La igualdad en las empresas no se agota con la redacción del Plan correspondiente, aun siendo este necesario y, aunque a veces se nos olvide, mandatorio en muchos casos. Implica preguntarnos en qué lado de la Historia queremos estar: en el que tardó siglos en otorgar derechos a las mujeres o en el que integra todo el capital humano disponible y lo pone a jugar a favor de un futuro más justo y sostenible.

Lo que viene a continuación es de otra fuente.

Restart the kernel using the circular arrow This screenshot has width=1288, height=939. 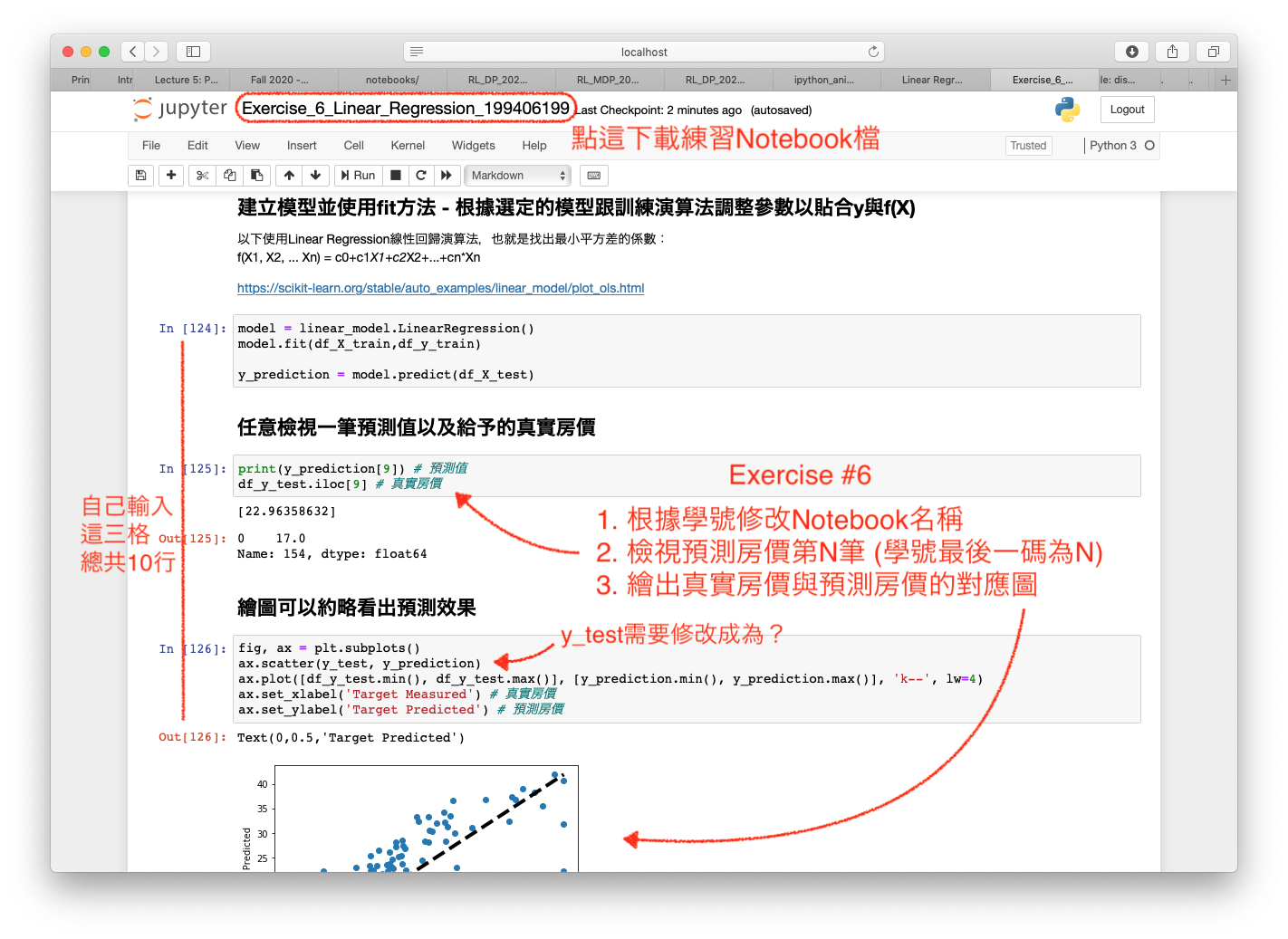click(421, 176)
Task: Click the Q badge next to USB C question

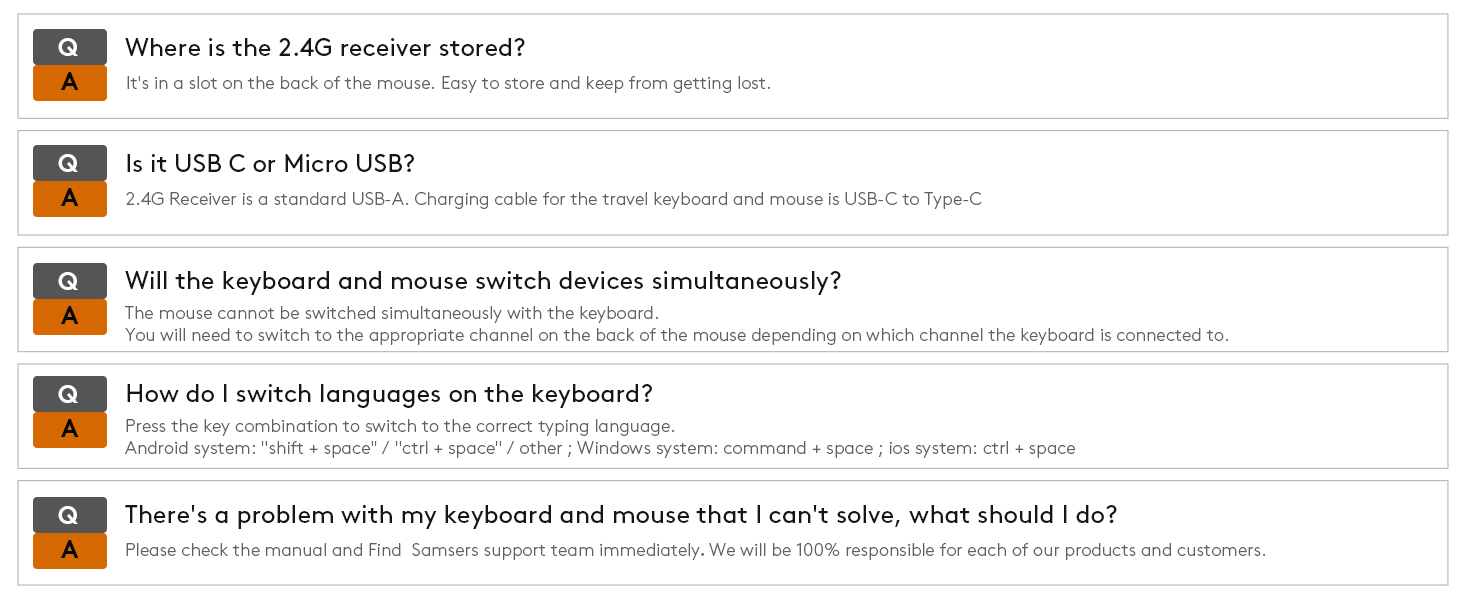Action: pos(69,163)
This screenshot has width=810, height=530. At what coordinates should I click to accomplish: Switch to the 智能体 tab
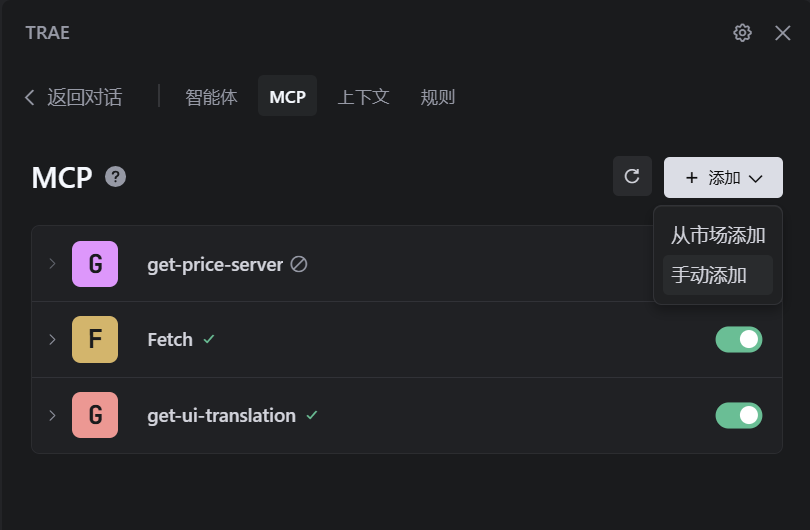click(211, 97)
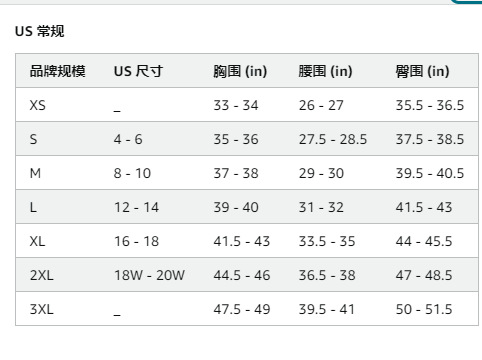Viewport: 482px width, 360px height.
Task: Select the XS size row label
Action: click(37, 105)

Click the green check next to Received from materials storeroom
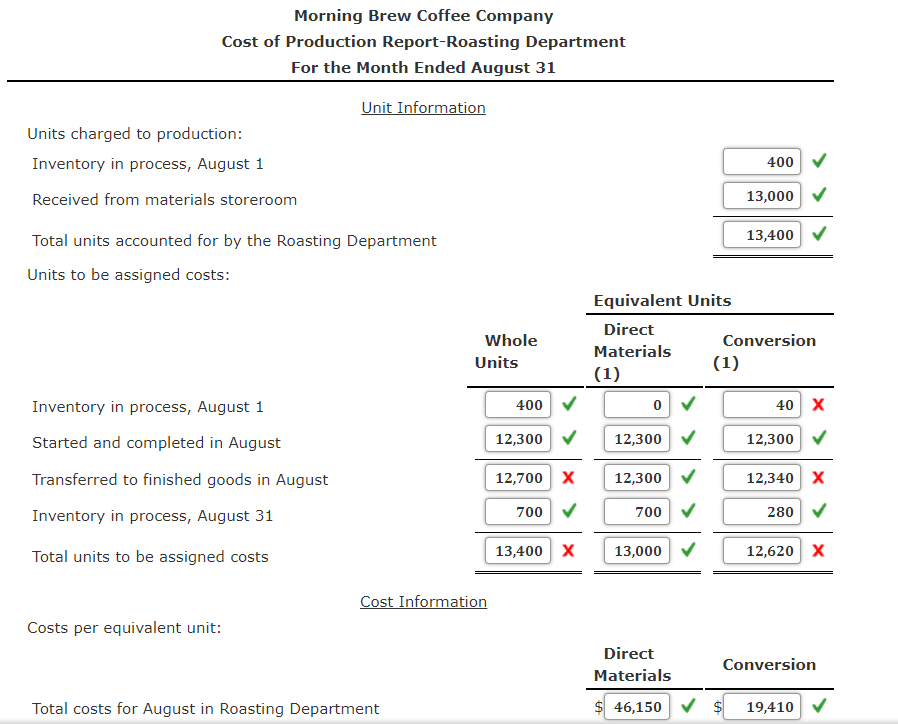[x=820, y=196]
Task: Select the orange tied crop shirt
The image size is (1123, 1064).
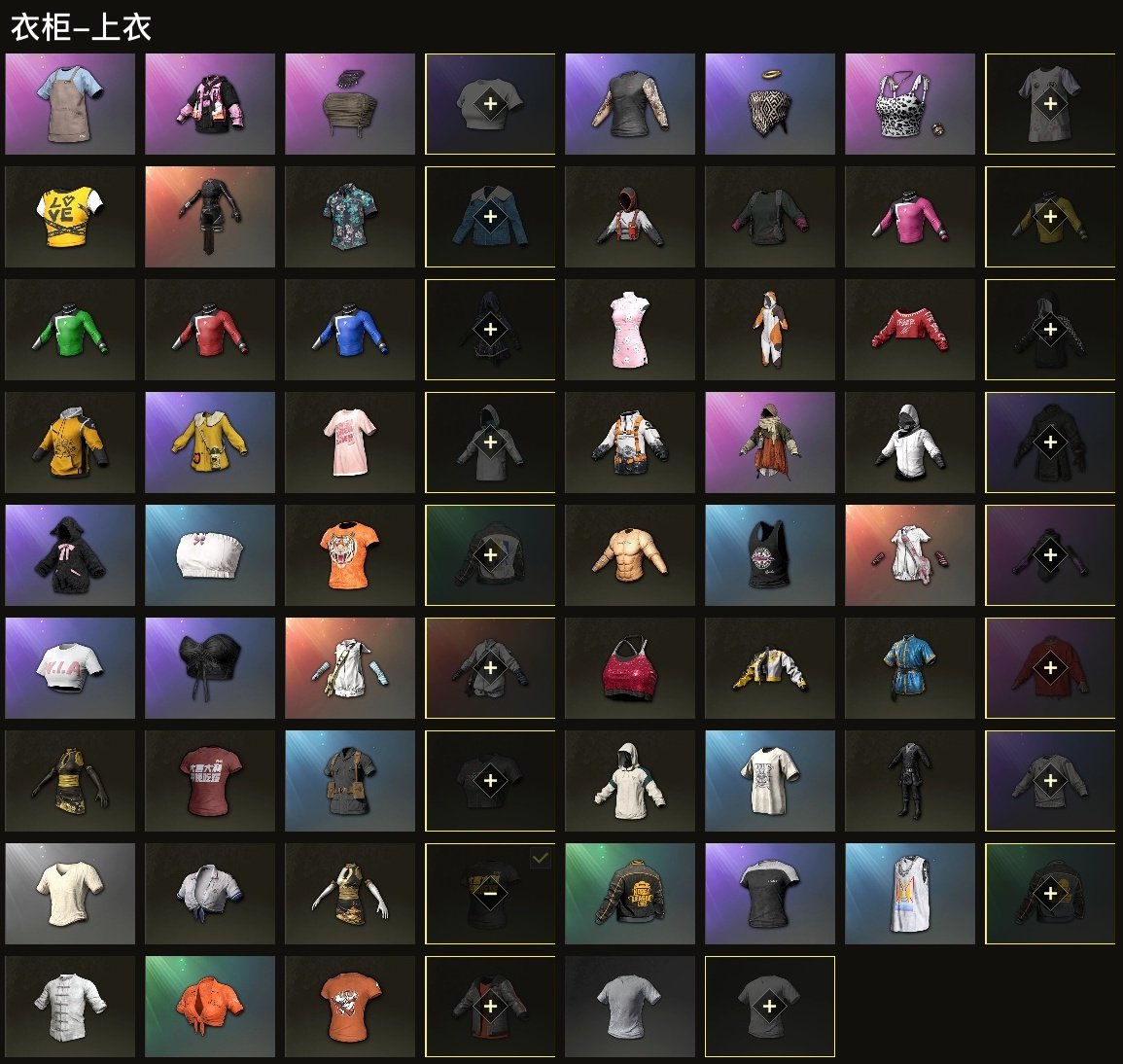Action: pyautogui.click(x=210, y=1006)

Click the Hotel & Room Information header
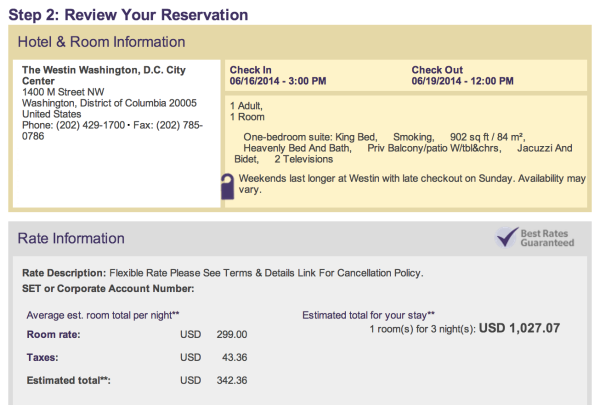tap(101, 42)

Caminamos hacia un mundo de muy pocas certezas, y el cambio es una de ellas. Cambios que nos piden actuar desde una mirada que integre la diversidad; no que la tolere, sino que la valore y la busque. Cambios, porque envejecemos como sociedad y no tenemos garantizada la tasa de renovación generacional y, por lo tanto, el mito de la conciliación se nos cae a pedazos en cuanto nos roza. Cambios, porque las niñas ya no quieren ser princesas, ni los niños quieren ser superhéroes, y debemos crear referencias que inspiren y no limiten. Ellas y ellos quieren ser muchas cosas diferentes, y el sexismo sigue atándoles las alas.

Virginia Woolf tardó tres años en dar forma a su respuesta. La mía es mucho más limitada e incompleta, soy consciente. Es, tal vez, demasiado simple, pero creo que, para avanzar, lo fundamental es comenzar a caminar.

Artículo escrito por Pilar Kaltzada, Socia Consultora Senior en Linking Ideas.